Fingir ser valente quando está em grupo lhe rende uma deficiência na perna: Eram todos dedos moles – gente que pega num revólver e aperta mesmo, põe o indicador no gatilho. Peteleco chegou junto com o pessoal da dona maria (polícia) e teve de desempenhar papel de macho. Os ladrões resistiram e foi uma maquinada (tiroteio, bala por todos os lados). Peteleco, de natural medroso, apavorado, não podia demonstrar sua frouxidão aos policiais. E partiu para a linha de frente,

marcou bobeira (se expôs exageradamente), quase foi apagado.

Levou dois tecos na perna esquerda. É por isso que ele puxa a perna (JOÃO ANTÔNIO, 1968a, p. 97, grifos do autor).

O leitor conhece “Quem é o dedo duro?” pelas experiências de Zé Peteleco: “Lá fora uma viatura policial já parou e os investigadores entram no salão. Peteleco procura se encostar a um mulato, fica plantado ali, disfarçado. Eis o código: se encostar ao mulato. O beijo de Judas. Os homens da lei agem com rapidez” (JOÃO ANTÔNIO, 1968a, p. 97).

Nos trechos em que João Antônio utiliza a narração cena-a-cena, ou seja, a sequência em que Zé ajuda a prender a quadrilha de ladrões, o ponto de vista também é o do dedo duro, como na ocasião em que ele fuma maconha com os bandidos e, na tentativa de ganhar a confiança deles, mente que saiu do Rio de Janeiro fugido da polícia.

Falou e correu os olhos pela roda, furtivamente.

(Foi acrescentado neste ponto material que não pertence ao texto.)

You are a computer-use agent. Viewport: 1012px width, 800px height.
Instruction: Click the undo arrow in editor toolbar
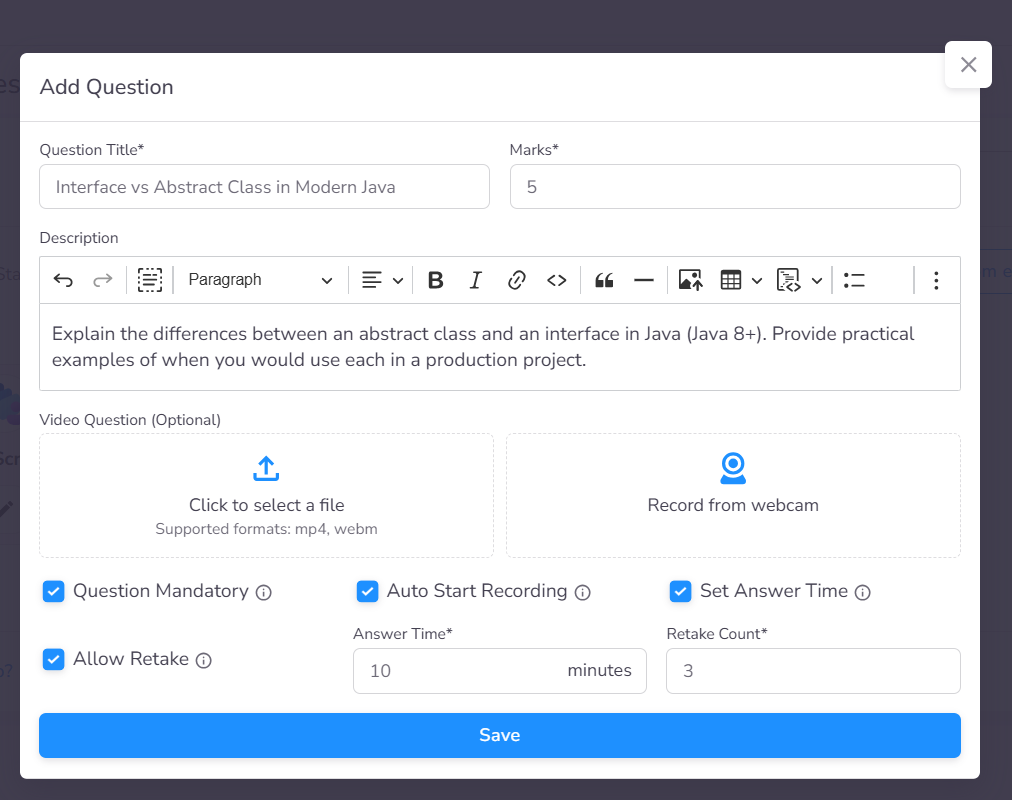[63, 280]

Conferiu o efeito, viu que convencia. (Se conseguisse um daqueles homens, apenas um, seria um grande ponto a seu favor na polícia, um sucesso. Porque aquele traria o outro. O segundo traria o terceiro, e assim viria a quadrilha toda. Seria a chamada carambola, todos acabariam

apanhados, inclusive os receptadores). (JOÃO ANTÔNIO, 1968a, p. 99).

Além de centrar a narrativa em Zé Peteleco, o repórter revela o raciocínio do dedo duro no momento em que os fatos se desenrolavam. Numa reportagem convencional, o raciocínio provavelmente estaria em um discurso indireto, e o texto seria algo como “Zé Peteleco afirmou que, no momento em que conversava, pensou...”. A estratégia do Novo Jornalismo de colocar o leitor “dentro” da cabeça do personagem torna a narrativa mais dinâmica.

Toda a reportagem de João Antônio destina-se a responder a pergunta-título: “Quem é o dedo duro?”. Zé Peteleco é o personagem escolhido pelo repórter para apresentar a vida desses homens que vivem sobre a linha tênue entre a lei e o crime. Para isso, João Antônio utilizou todos os quatro procedimentos do Novo Jornalismo descritos por Tom Wolfe. Esses recursos conferiram ao texto vivacidade, combinando o Novo Jornalismo ao estilo de João Antônio. O tema, a marginalidade, é recorrente nas reportagens dele, como já observado, e isso pode explicar o intenso uso de gírias ao longo do texto. Os quatro procedimentos aparecem misturados entre si e com o tema marginal. Nos fragmentos em que se nota a narração cena-a-cena, também é possível perceber o registro de hábitos e costumes, o uso de diálogos inteiros e do ponto de vista da terceira pessoa, que no caso em análise não se desloca de um personagem para o outro, mas se fixa em Zé Peteleco, incluindo até o raciocínio do protagonista. João Antônio usa os procedimentos do Novo Jornalismo para inserir o leitor em uma realidade que não faz parte do dia-a-dia do público alvo da revista, mas que era bem conhecida por ele próprio. O dedo duro anda, conforme a reportagem, no universo mais frequentemente retratado por João Antônio: ele é mais um personagem que transita por botecos, favelas, ruas e prostíbulos, acompanhado de malandros, bandidos e prostitutas, bebendo, jogando sinuca e ganhando a vida de maneira pouco ortodoxa.